Как давно это было, кот? Сколько лет я ласкаю тебя, как это делала она, и ничего больше сделать не в силах. Тридцать лет? Тридцать четыре? Ты молодец, кот. Ты подарил нам несколько дополнительных лет. Больше, чем мы могли ожидать...

Отчаяние, безумие и наказание. Все случилось сразу.

До инициации Мараены осталось всего две недели. Они виделись редко, потому что все ее время уходило на долгие молитвы, ночные бдения в храме и подготовку одежды. Вокруг девушки копошилась масса людей — женщины из родственников, священники, подруги. Почти невозможно было сбежать на свидание.

Каззиз терпеливо приходил в центральный район, чуть ли не ежедневно прогуливался по огромной площади между изваяний богов и жрецов, делая вид, будто совершает обряд покаяния.

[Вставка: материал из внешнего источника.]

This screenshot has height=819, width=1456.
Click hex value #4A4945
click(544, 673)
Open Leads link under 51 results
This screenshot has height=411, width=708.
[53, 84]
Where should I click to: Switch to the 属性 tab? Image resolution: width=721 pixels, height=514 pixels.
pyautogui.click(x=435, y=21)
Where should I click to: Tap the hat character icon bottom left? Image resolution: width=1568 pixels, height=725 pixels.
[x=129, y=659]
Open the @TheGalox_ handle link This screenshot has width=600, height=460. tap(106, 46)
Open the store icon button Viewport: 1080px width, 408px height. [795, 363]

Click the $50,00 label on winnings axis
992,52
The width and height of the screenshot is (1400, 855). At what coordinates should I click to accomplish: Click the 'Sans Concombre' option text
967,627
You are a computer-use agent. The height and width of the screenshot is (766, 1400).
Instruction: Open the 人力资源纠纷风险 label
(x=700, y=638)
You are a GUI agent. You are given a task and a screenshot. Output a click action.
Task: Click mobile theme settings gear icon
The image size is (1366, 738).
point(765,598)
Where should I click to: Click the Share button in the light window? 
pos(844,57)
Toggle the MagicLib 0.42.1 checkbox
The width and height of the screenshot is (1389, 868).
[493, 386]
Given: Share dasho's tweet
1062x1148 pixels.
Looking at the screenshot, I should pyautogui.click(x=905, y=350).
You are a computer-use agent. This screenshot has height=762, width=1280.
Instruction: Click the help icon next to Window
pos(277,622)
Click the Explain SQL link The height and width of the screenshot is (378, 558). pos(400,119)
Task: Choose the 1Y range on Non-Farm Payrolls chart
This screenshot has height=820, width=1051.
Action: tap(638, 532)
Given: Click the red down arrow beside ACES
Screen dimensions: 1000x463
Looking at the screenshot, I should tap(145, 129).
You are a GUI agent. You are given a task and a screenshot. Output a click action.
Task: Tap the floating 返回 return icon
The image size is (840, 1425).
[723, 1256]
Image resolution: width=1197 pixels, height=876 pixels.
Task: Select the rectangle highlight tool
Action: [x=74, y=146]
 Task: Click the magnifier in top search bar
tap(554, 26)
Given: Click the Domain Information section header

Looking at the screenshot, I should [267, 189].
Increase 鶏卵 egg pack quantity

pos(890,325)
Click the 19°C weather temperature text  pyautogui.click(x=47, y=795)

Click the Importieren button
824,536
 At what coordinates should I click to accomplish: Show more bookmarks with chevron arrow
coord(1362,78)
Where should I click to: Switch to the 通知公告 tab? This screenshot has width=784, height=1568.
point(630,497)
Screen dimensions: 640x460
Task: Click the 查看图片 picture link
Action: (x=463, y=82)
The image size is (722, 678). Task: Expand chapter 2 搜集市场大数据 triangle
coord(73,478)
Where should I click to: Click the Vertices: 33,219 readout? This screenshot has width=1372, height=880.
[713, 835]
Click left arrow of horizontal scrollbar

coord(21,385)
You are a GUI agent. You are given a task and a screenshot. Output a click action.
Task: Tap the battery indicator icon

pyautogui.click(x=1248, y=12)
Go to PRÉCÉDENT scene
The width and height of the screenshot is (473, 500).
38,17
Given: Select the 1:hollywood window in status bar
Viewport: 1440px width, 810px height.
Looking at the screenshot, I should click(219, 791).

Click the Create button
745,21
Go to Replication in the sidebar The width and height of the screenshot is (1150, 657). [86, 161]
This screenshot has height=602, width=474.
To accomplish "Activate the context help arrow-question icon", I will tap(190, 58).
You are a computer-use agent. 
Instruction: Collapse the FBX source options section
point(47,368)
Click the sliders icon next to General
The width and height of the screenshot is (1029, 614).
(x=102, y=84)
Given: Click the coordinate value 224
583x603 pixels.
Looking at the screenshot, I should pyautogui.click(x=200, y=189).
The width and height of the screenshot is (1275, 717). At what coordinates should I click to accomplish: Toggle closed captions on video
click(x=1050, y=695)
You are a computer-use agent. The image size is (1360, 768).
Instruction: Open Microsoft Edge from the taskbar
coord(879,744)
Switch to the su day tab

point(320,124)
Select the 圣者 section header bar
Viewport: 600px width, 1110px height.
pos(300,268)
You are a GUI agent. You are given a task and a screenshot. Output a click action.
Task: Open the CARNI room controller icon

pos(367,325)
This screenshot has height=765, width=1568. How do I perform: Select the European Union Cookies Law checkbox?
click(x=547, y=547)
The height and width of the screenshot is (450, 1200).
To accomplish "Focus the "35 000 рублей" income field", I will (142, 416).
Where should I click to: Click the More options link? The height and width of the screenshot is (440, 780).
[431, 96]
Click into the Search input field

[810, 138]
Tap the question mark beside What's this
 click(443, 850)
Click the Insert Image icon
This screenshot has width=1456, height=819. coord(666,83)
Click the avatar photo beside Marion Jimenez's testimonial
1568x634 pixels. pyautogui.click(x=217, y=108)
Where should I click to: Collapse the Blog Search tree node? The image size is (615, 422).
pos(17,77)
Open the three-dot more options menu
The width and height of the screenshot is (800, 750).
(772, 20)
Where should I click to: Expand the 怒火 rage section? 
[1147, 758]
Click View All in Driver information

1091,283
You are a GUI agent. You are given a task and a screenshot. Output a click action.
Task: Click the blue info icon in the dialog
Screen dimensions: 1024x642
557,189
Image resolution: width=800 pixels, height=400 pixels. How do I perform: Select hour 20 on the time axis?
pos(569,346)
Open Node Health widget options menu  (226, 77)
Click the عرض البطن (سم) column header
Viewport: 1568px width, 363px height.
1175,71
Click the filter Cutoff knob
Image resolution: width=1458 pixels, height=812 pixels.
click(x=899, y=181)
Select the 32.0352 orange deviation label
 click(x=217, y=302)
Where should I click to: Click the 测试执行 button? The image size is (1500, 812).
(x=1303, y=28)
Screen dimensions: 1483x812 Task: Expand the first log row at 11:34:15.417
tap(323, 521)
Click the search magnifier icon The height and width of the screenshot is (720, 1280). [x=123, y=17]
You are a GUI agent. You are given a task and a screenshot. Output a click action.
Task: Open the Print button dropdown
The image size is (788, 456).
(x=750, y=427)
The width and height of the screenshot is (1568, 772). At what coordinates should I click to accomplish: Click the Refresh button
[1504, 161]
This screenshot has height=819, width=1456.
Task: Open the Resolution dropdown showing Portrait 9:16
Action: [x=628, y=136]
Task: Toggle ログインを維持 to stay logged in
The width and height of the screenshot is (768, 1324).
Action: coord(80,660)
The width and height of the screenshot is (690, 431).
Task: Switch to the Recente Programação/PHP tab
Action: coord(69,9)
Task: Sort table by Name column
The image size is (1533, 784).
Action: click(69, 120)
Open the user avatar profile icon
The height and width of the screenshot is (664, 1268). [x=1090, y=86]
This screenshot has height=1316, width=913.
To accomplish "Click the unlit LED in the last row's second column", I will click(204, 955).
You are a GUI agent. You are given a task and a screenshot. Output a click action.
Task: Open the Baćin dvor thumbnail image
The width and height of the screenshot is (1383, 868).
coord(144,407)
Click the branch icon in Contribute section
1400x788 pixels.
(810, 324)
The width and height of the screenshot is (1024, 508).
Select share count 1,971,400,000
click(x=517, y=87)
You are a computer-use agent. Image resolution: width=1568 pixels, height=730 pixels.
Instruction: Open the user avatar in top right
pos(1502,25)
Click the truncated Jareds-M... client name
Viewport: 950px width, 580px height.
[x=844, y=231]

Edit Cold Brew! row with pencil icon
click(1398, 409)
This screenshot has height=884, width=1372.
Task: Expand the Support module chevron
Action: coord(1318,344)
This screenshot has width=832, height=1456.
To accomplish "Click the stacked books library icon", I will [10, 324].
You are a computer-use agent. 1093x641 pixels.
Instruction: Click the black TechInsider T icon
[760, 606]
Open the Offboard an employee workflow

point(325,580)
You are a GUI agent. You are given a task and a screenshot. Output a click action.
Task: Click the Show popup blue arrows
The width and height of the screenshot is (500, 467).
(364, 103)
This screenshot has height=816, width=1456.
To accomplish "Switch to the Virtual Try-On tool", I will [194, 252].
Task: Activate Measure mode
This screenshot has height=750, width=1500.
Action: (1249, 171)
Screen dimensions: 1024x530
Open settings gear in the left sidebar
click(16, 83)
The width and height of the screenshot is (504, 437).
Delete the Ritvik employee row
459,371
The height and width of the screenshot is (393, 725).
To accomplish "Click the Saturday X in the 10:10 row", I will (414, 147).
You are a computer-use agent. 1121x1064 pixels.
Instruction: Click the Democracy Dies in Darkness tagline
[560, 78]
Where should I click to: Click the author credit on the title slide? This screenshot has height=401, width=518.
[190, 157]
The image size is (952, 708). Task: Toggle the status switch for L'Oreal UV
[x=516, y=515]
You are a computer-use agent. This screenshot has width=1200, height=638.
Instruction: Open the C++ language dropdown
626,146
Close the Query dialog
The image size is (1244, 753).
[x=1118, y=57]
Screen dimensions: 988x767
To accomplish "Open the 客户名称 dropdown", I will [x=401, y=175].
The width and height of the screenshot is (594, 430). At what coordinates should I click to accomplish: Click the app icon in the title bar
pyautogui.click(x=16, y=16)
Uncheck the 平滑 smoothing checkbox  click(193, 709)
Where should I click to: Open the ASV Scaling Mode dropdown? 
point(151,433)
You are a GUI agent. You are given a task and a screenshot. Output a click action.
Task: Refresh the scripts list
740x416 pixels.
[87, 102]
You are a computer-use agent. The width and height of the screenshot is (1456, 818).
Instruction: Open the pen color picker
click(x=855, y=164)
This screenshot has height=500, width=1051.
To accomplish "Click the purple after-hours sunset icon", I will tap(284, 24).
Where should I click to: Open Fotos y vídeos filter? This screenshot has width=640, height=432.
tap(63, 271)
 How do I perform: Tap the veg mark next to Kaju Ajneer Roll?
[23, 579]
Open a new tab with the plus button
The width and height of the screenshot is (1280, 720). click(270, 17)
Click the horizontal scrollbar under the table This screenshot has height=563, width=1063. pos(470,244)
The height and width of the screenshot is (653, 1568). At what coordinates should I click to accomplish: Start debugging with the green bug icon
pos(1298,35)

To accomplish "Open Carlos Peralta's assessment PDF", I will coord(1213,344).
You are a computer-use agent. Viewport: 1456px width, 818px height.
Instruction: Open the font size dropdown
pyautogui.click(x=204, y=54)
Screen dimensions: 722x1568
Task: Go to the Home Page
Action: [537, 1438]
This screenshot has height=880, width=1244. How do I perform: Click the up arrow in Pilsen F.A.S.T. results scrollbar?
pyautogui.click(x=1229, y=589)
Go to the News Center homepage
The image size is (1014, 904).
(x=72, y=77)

Почти всю прошлую ночь он проплакал.

Религия была основой их общества. Свитки, обнаруженные в развалинах последнего храма старой религии на острове Филе[133], содержали описание картины мира и управляющих им законов. Последние египетские жрецы, спятившие пророки, свидетели гибели своей тысячелетней цивилизации, попытались понять, что творится вокруг. Их мир уходил в небытие, а ведь казался таким неуничтожимым, вечным. Храмы их веры и гробницы давних царей были древностью уже во времена греков и римлян — народов, которых история сама называет древними. Поколения за поколениями темнокожих жрецов были свидетелями ритмов возрождающихся миров, могущества и падения владык, побед фараонов и нашествий чужеземных армий, урожайных лет и годов голода. А храмы из песчаника, устремленные в небо пирамиды, древнейшие мифы и Река существовали незыблемо. Но вот пришли новые варвары со своей странной религией, которая овладела Империей и смела старых богов. Один за другим падали святилища, приверженцы отворачивались от своих покровителей, а жрецов изгоняли или убивали. Последний храм Исиды выжил на острове Филе. Там два вдохновенных безымянных жреца написали Свитки — охватив единой мыслью истины угасающей религии и предсказав явление пророка, который вернет вере давнюю силу. Они укрыли Свитки в подземном склепе, а сами, вероятно, погибли от рук христианских фанатиков-монахов. Свитки сохранились. Прошло две тысячи лет, прежде чем их отыскал пророк, новое воплощение Тота Трисмегиста[134]. Он обновил обряды и начал проповедовать слово Богов, записанное в Свитках.